Big tab for Lehman swap sellers
Investors who bet Lehman Brothers wouldn’t default on its debt are, unsurprisingly, looking at a hefty bill. Sellers of credit default protection on the bankrupt New York brokerage firm will have to pay 91.38 cents on the dollar later this month to settle with the buyers of Lehman credit default swaps. The price was set in an auction Friday whose results were posted on Creditfixings.com.
The Lehman price fixing is below the level implied by bond market trading. Lehman bonds recently fetched 13 cents on the dollar, Bloomberg reports. The auction is being closely watched because it offers a test of an unregulated marketplace that grew at a rapid clip for years before the credit bubble burst last year. Still, it’s not completely clear what the final settlement of the Lehman trades, due in two weeks, will mean for the rest of us.
The financial crisis has put a spotlight on the obscure world of credit default swaps - which trade in a vast, unregulated market that most people haven’t heard of and even fewer understand.

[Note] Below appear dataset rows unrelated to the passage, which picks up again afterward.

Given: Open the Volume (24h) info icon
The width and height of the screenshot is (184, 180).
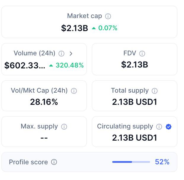Looking at the screenshot, I should [x=61, y=54].
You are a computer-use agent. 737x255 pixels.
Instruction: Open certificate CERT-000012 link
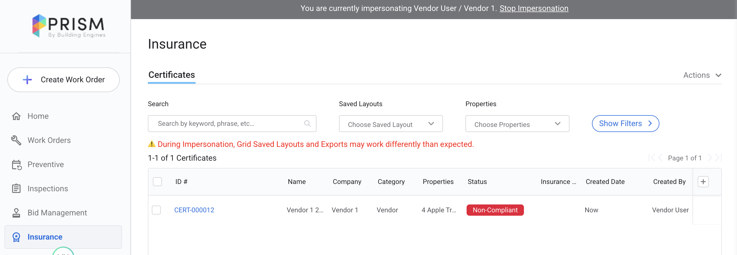point(194,210)
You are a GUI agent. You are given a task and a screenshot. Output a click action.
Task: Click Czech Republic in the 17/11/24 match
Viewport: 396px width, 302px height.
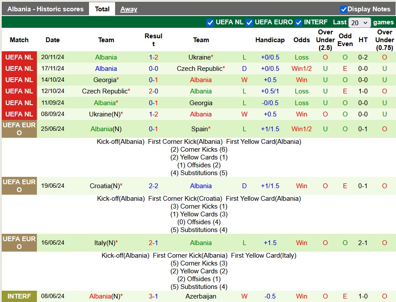pos(199,69)
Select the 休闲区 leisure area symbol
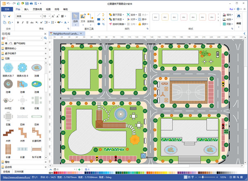This screenshot has height=181, width=248. click(8, 101)
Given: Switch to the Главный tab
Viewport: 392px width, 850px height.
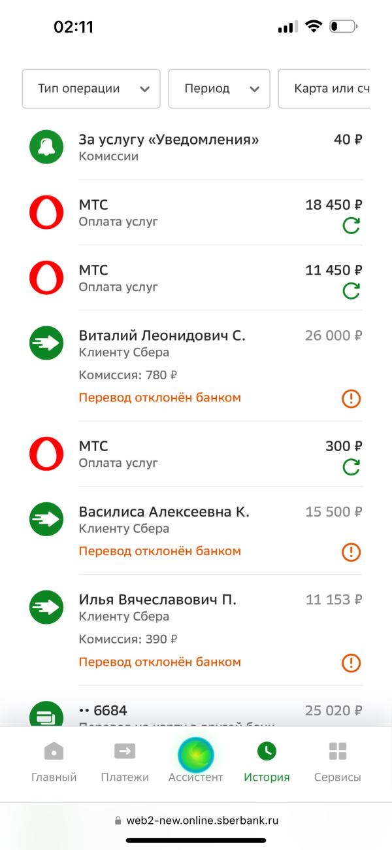Looking at the screenshot, I should [x=54, y=762].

Fortune recently wrote about the threat of credit default swaps, noting these privately traded derivatives contracts have ballooned from nothing into a $54.6 trillion market in just over a decade.

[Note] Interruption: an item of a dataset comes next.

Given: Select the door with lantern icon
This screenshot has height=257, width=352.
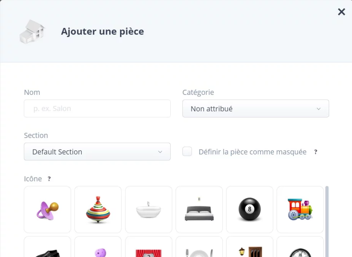Looking at the screenshot, I should [x=249, y=249].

TheDeal.com reported Thursday that uncertainty tied to the Lehman credit default swaps was responsible for some of the fear that swept through the markets this week, as banks hoard cash to make sure they have enough to settle CDS trades. But Bloomberg notes that some observers are skeptical. “Fears surrounding the Lehman auction settlement are overblown,” Bank of America credit strategist Jeffrey Rosenberg wrote in a note to investors. “The economic impact of the Lehman bankruptcy through CDS contracts has for the most part already occurred.”
Will Mr. Fuld go to Washington?
Lehman Brothers (LEH) chief Richard Fuld hasn’t been terribly visible since the 158-year-old brokerage firm filed early Monday morning for Chapter 11 bankruptcy protection, but that may soon change.
U.S. Rep. Henry Waxman, the California Democrat who runs the House Committee on Oversight and Government Reform, said in a press release Tuesday he has invited Fuld to testify at a hearing next Thursday that will “examine the regulatory mistakes and financial excesses that led to the bankruptcy filing by Lehman Brothers,” and “explore the impacts of the bankruptcy on financial markets and the United States economy.”
Lehman didn’t immediately return a call seeking comment, though it surely wouldn’t be good form for Fuld to decline the invitation. His colleague in brokerage-firm insolvency, former Bear Stearns chief Alan Schwartz, appeared before Congress in April in the wake of Bear’s collapse, to the edification of no one.
Schwartz told senators that Bear’s bad bets on souring mortgage securities, its failure to secure adequate long-term funding and its poor relations with other big brokerage firms were far from the only reasons for its collapse. As Fuld has done on occasion, Schwartz pointed the finger at short-sellers, who bet against a company’s stock.
“I would just say as an observer of the market, it looked like more than fears,” Schwartz told the Senate Banking Committee in testimony April 3. “There were people that wanted to induce a panic.”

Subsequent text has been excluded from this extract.